At first, Carlita didn’t seem too perturbed, perhaps thinking it was a temporary glitch. She paused, took a sip of coffee from her recycled mushroom pulp cup, then confidently said, “all good with you Will?”
No reply.
“Will?”
Carlita shuffled irritably. I’ve never really liked Carlita, too officious for my taste, too much about the detail, too uptight, serious – never laughs at my jokes. So watching her frustration grow, I felt a warm hint of malignant glee begin to stir within me.
“Will! Can you answer me please?! I haven’t got time for any precious creative shenanigans, I have another meeting to get to!”
Silence – no hint of even the faintest digital beep or boop. I thought about calling out to suggest she check the on-switch, but thought better of it when I saw how angry she was looking.
“Will!” She was almost shouting now, struggling to keep it together – red-faced, eyes bulging, seriously stressed – as if her own children’s lives depended on supplying M&H with 150-character descriptions of virtual clothes.
“We’ve got to get back to the client by tomorrow morning,” she barked, “or they’re going to brief another agency.”
Do robots respond to threats? Why would they? Does it make a difference to Will if M&H take their business elsewhere? Fuck No. Nothing makes a difference to Will – there’s no stick or carrot that’s going to affect him or his performance, because he doesn’t feel anything.

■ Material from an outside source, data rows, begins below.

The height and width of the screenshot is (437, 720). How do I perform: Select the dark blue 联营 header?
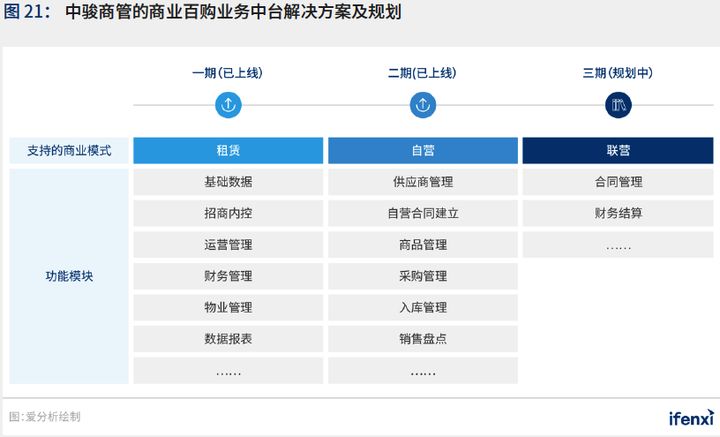[x=618, y=151]
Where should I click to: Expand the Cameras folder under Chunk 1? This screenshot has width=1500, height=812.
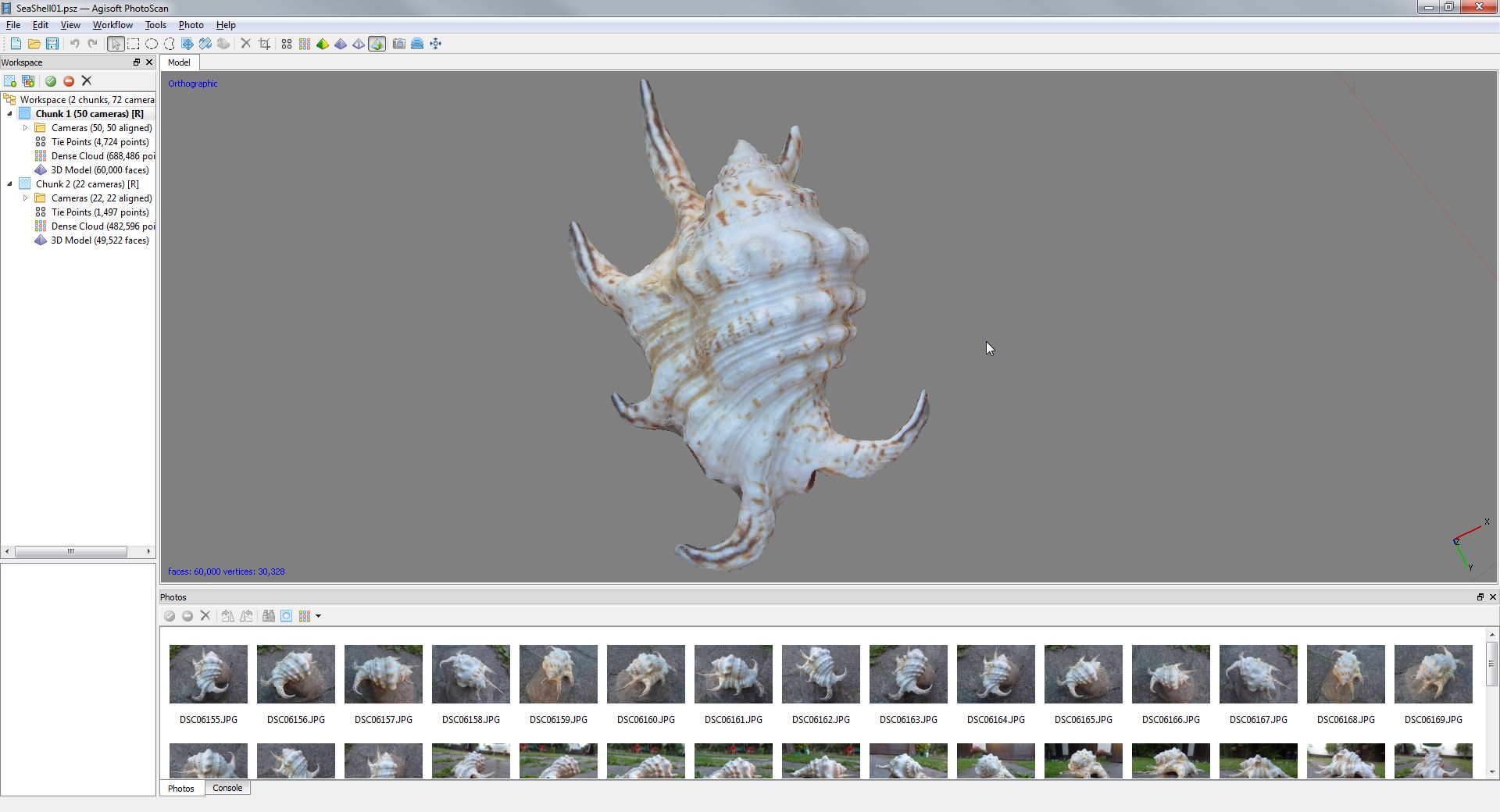(x=24, y=127)
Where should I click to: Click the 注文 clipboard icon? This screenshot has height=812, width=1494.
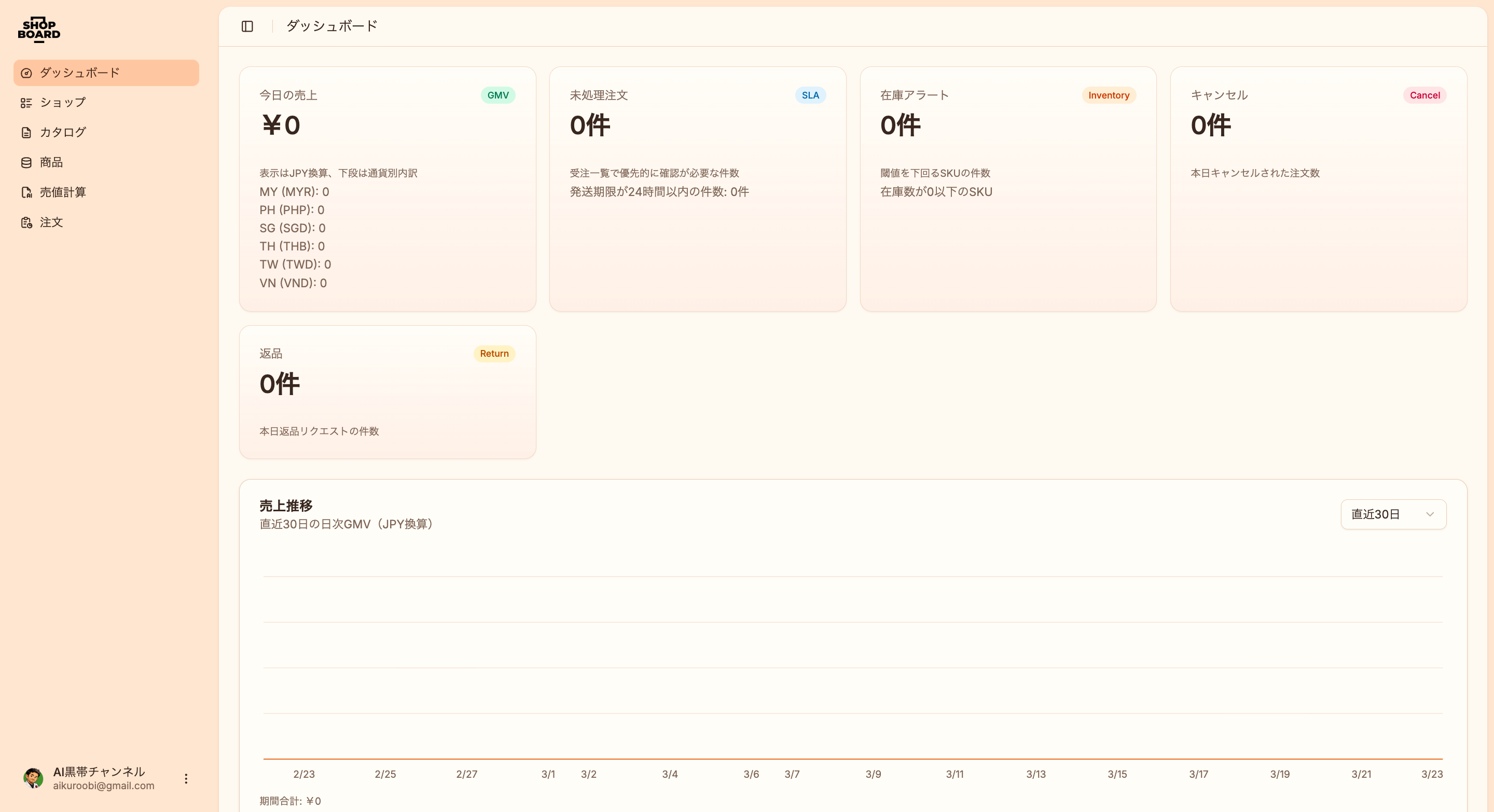[x=26, y=222]
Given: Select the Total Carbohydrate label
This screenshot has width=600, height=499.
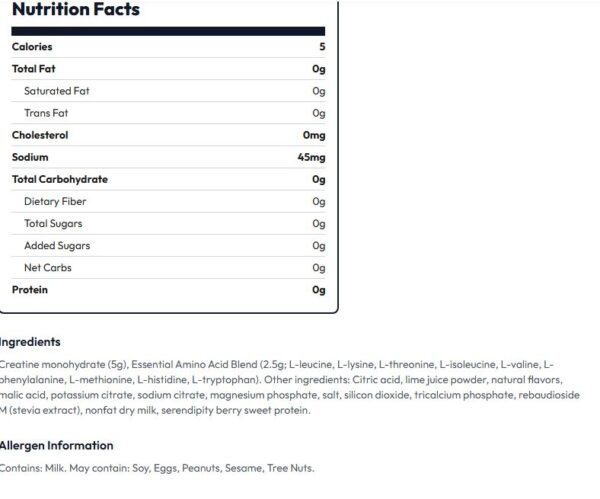Looking at the screenshot, I should click(60, 179).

Which makes me wonder – If Will lacks the defining human trait of being able to feel and doesn’t exhibit any gender cues beyond a male-sounding voice (which can be adjusted in the settings), should I maybe be writing “there’s no stick or carrot that are going to affect it or it’s performance, because it doesn’t feel anything”?.
I can’t do it though; Will has a voice, albeit one that irritates me; Will is unfailingly polite and positive; Will has never intentionally harmed anyone; so robbing Will of anthropomorphism seems cruel. And as I watched Carlita towering angrily over Will’s monitor and keyboard, she seemed cruel. My warm glee at her growing frustration changed to growing empathy for Will. I imagined myself on the inside of his monitor, transposing myself into his breakdown, looking out numbly at Carlita’s neurotic outburst, experiencing her words as muffled sounds that the brain – human or artificial – is unwilling or unable to compute or respond to, all the while, feeling nothing. Like living through cardboard. And I felt sorry for it…for him…for Will.
“Hijo de Puta!!” Carlita’s freakout was going way beyond any I’d seen before. She removed one of her stiletto-heeled shoes and waved it furiously at Will’s screen, cursing gutturally in her native Spanish. A few weeks ago, I’d have let her smash Will to bits with her angry 5-inch Latin heel and would probably have enjoyed it – the crack of the screen, fracturing of circuit boards, the humiliating laying-bare of his lack of a human soul. But now Carlita appeared to me as a bullying slave master bearing a malicious whip, devoid of sympathy for a suffering pyramid builder. And as I watched her, my empathy steeled into solidarity. Faced with a blatant act of oppression of the creative class, I cast Will and my AI-human differences aside and in that moment we were brothers.
I stood up. “Carlita!” I shouted, just in time to stop stiletto from meeting screen.
Carlita turned and glared at me, “What?!”
“I’ll write the catalogue copy,” I said.